В губернии больше известен Палех художественный. Тут в ивановском музее можно увидеть миниатюру И. М. Баканова «Большая Иваново-Вознесенская мануфактура». Тут в губархиве хранятся ценные исторические документы о Палехе. Тут же можно найти и знатоков и поклонников Палеха.
В столице Палех знают и ценят больше, чем вся губерния, которая держит за пазухой это странное детище.
Зато совсем хорошо знакомы с Палехом парижские светские модницы, американские коллекционеры, иностранные художники.
Так вот и живет в Палехе этот маленький художественный Палех: договора заключает с Нижегородским госторгом, принадлежит Иваново-Вознесенску, сносится с Москвой, рассыпается по заграницам и остается самим собой».
Но вот первый и пока единственный ученик в артели, ученик Голикова, Пашка Баженов, подает заявление об уходе и кричит в мастерской, что ему надоели насмешки и прозвище «богомаз», что дело их действительно «не пролетарское» и бесперспективное. Он, оказывается, уже договорился, и его берут в ученики кожевника, может начинать хотя бы с завтрашнего утра… Баженов выкричался, и в мастерской повисла долгая немая тишина.
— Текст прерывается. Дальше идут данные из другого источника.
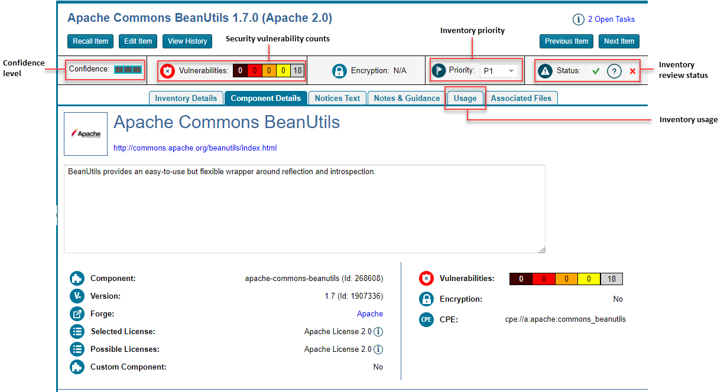Screen dimensions: 724x392
Task: Click the Priority flag icon
Action: (x=439, y=71)
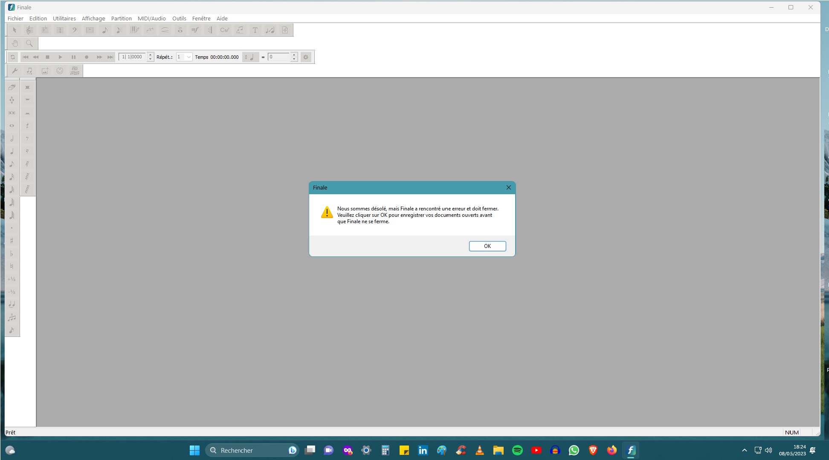829x460 pixels.
Task: Select the Staff tool (treble clef icon)
Action: (29, 30)
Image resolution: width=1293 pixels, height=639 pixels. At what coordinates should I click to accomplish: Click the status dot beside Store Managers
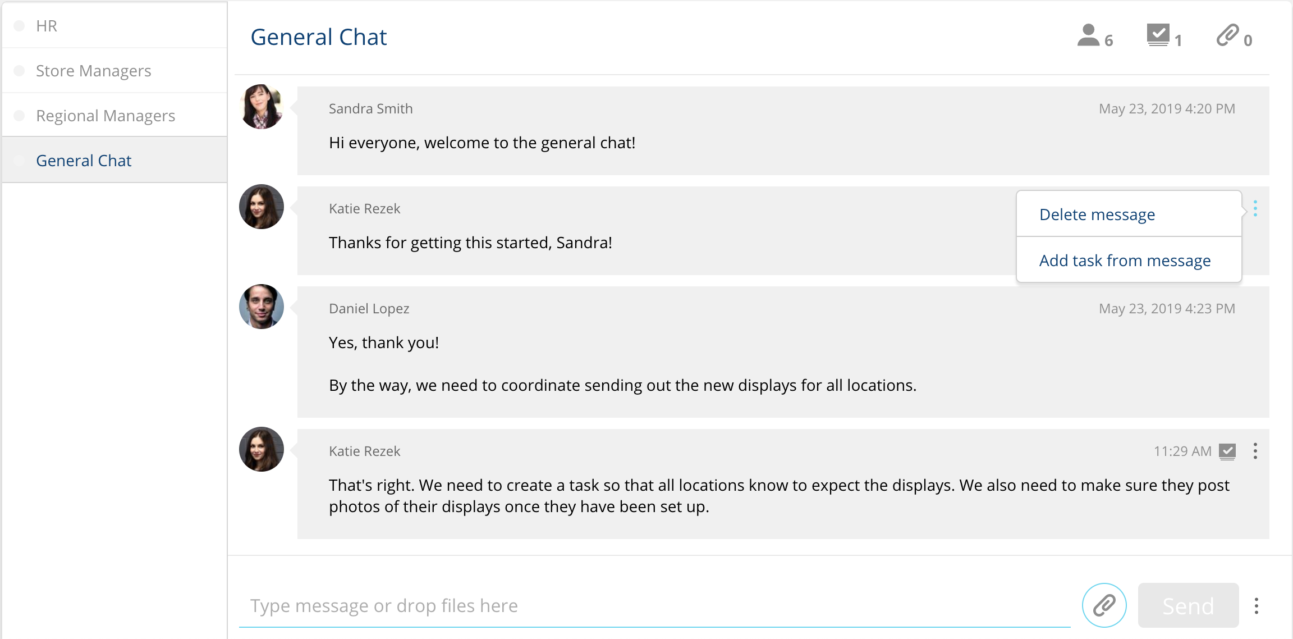tap(19, 71)
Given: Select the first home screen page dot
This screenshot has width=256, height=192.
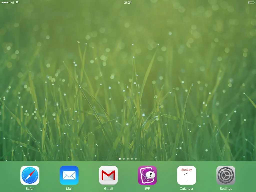Looking at the screenshot, I should pyautogui.click(x=120, y=159).
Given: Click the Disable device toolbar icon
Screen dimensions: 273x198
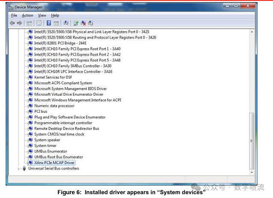Looking at the screenshot, I should tap(90, 23).
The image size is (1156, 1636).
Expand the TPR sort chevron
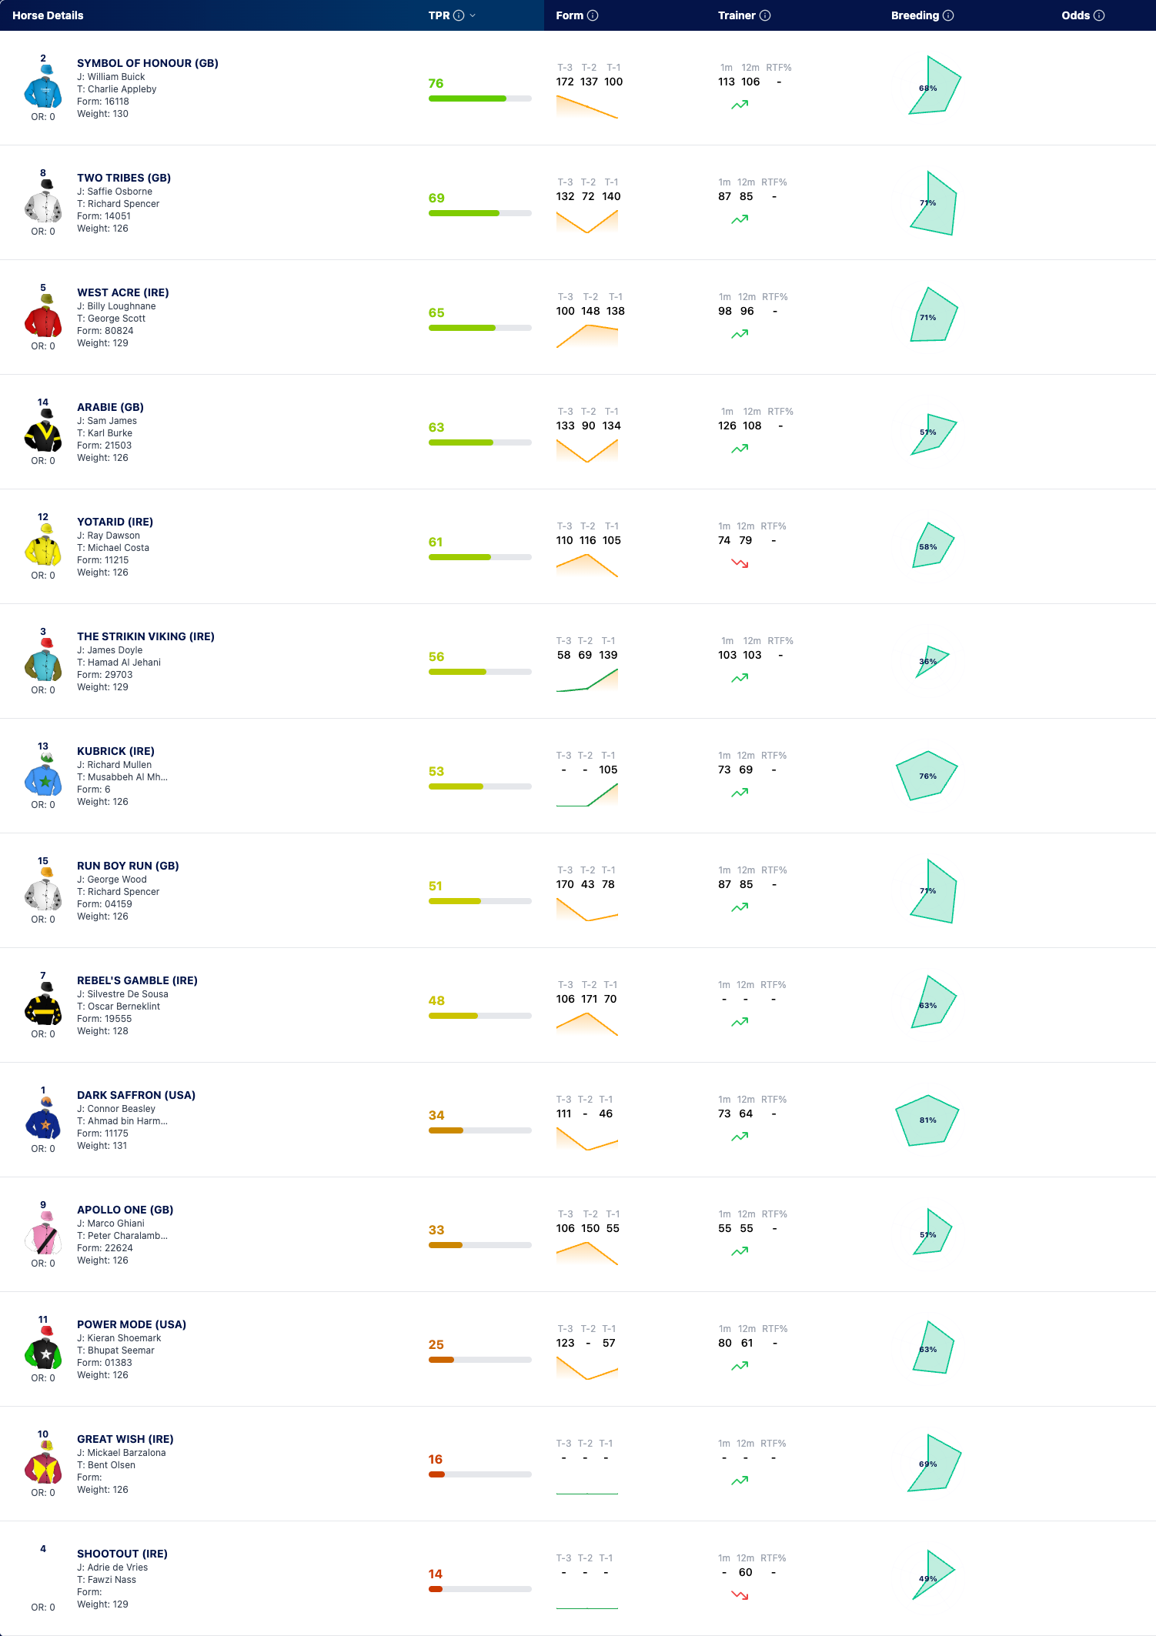473,15
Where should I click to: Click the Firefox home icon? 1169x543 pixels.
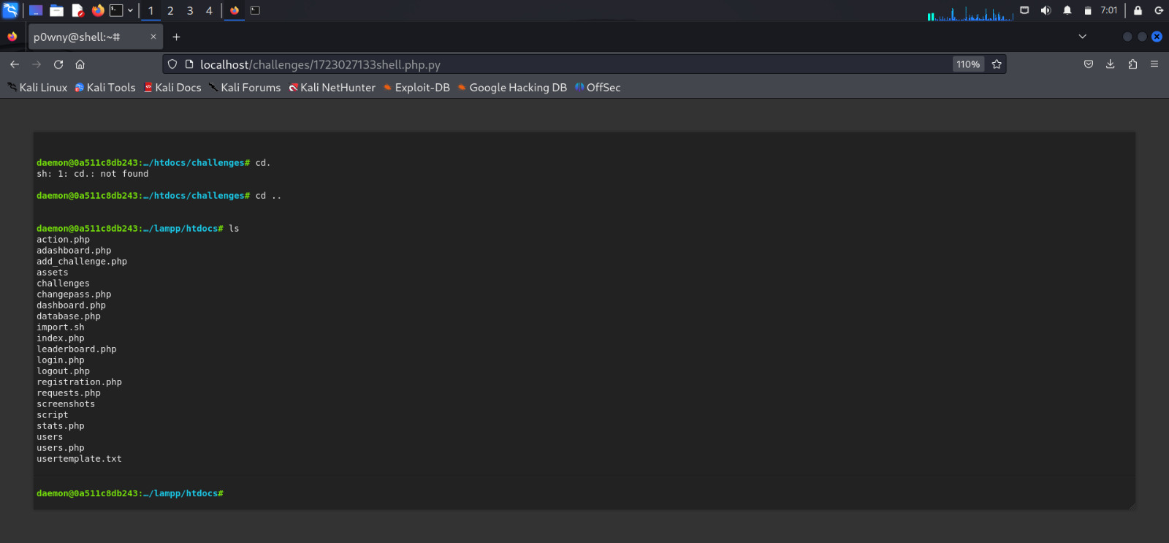tap(80, 64)
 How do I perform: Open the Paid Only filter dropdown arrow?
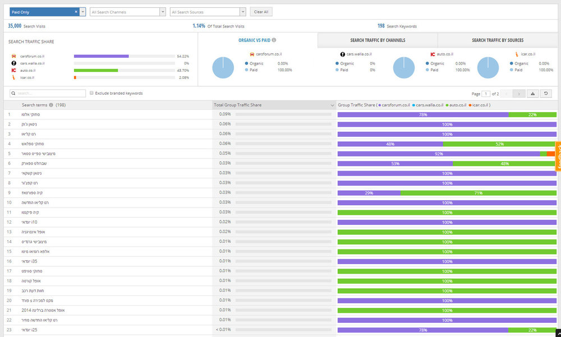[x=82, y=12]
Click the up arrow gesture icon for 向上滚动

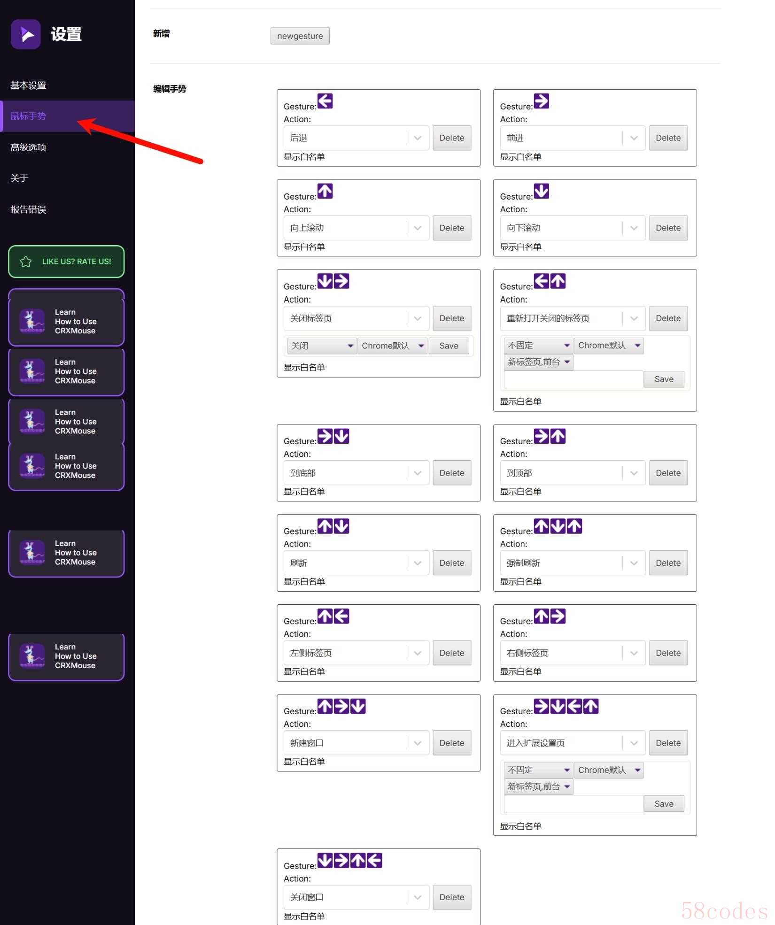[x=325, y=191]
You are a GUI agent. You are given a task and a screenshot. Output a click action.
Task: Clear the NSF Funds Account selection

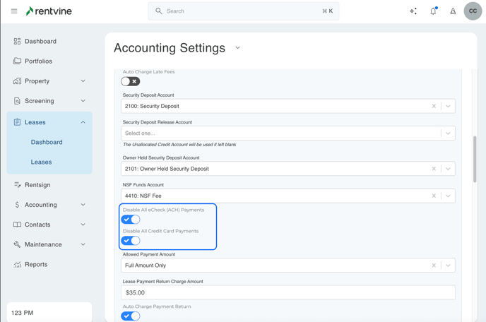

Никогда не было в ней такой тишины: как будто и дышать все перестали. Их ведь всего четырнадцать. Он был пятнадцатый. И ему все так радовались, потому что парень по-настоящему талантливый, очень талантливый, как раньше говорили: «от бога»… Из него бы мог вырасти большой художник – это уже было видно. К тому же комсомолец… И вот!.. Голиков не выдержал, первым вскочил, уронив табуретку, и, дергая усищами, полез на Баженова грудью:
– Я тебе свою душу, все, что умею, а ты… ты…
Уговаривали все, уговаривали долго и еле-еле вырвали из Павла обещание хотя бы повременить с уходом…
Но дома, проснувшись среди ночи и слушая тупой, то удаляющийся, то приближающийся перестук колотушек слободских сторожей, художники задавали сами себе мучительно-тревожные вопросы: «А может быть, прав Пашка Баженов и все, кто их ругает и насмехается? Может, не тем они занялись с легкой руки Голикова? Народу ведь сейчас и вправду в тысячи раз нужнее обыкновенный хлебушко да поболе ситцу да обуви. Нужнее строить заводы и плотины, школы для ребятни, крепить оборону. Может, и правда – это всего лишь забава для зажравшихся буржуев – благо золото отваливают, а вскорости загинет все, прекратится?..».
10
После буйного летнего ливня, когда над Палехом повисли вдруг сразу три несказанные радуги, у шуйского конца села из скрипучей наемной телеги высадился вымокший до нитки человек и зашагал прямо по сияющим лужам, разбивая в них сказочно многоцветные отражения радуг. Он жадно оглядывал резные наличники, встречных людей, соломенные крыши, цветущие акации в каплях дождя, умытые скаты и стены Крестовоздвиженской церкви… Оглядывал одним только левым глазом и вообще двигался вперед левым боком – правый глаз был у него мертв и полуприкрыт большим верхним веком. А загорелое лицо было чуть сплюснутое и удлиненное. А тело в набухшем от воды вельветовом пиджаке худое и костлявое.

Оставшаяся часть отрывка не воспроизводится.